FA-Korrespondent Goran Košutić im Gespräch mit dem Budapest Cowboys Manager Péter Ádám.

Auch Ungarn wird heuer durch zwei Mannschaften in der Central European Football League vertreten sein. Bei den Cowboys aus Budapest handelt es sich um ein ambitioniertes Programm mit ungarischen Wurzeln und US-Amerikanischen Zugaben.

Der zweite große Verein der magyarischen Metropole sieht sich selbst noch nicht ganz auf dem Level des großen Bruders Budapest Wolves. Unser Korrespondent in Belgrad, CEFL-Online Redakteur Goran Košutić, sprach mit Péter Ádám, seines Zeichens Spieler und Mitglied des Managements des Neuankömmlings. Die Cowboys arbeiten hart und im Eiltempo daran, um für die Aufgaben der kommenden Saison gut vorbereitet zu sein. Für sie spricht der großer Kader und ein erfahrener Coaching Staff, angeführt von Laszló Pacuk, dem drei US-Coaches zur Seite stehen.

Als neues Team in der Liga, gemeinsam mit Zagreb und Bratislava, denken einige Beobachter und Insider der Szene, dass ihr noch nicht so gut seit, um heuer ein Wörtchen mitzureden. Was sagen Sie denen?

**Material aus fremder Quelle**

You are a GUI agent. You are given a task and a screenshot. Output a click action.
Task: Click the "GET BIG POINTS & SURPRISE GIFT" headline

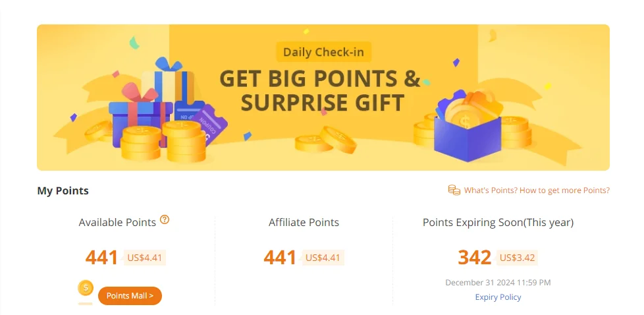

PÁ: Wir hoffen, dass wir diese Zweifel zerstreuen können. Wir werden beweisen, dass wir bereits gut genug sind für die Liga. Ich kann mit Stolz behaupten, dass wir das sich am schnellsten entwickelnde Team in Ungarn sind. Diese Jahr könnte hart für uns werden, aber es ist der beste Weg für unsere Entwicklung. Es ist ein höheres Level, es sind exzellente Mannschaften dir wir zu spielen haben, daher können wir uns nur verbessern. Ich bin zuversichtlich, dass wir die Zweifler überzeugen können.

Was sie die Ziele der Budapest Cowboys für 2008?

PÁ: Wir treten in zwei Ligen an. In der ungarischen Division I wollen wir definitiv den Titel holen, zumindest das Finale erreichen. Die CEFL ist eine schwierigere Frage. Ohne Erfahrung würde ich sagen, dass es unser Ziel sein muss, zu beweisen, dass wir in diese Liga gehören. Weitere Ziele sind die Anzahl und die Ausbildung unserer Spieler zu erhöhen bzw. zu verbessern.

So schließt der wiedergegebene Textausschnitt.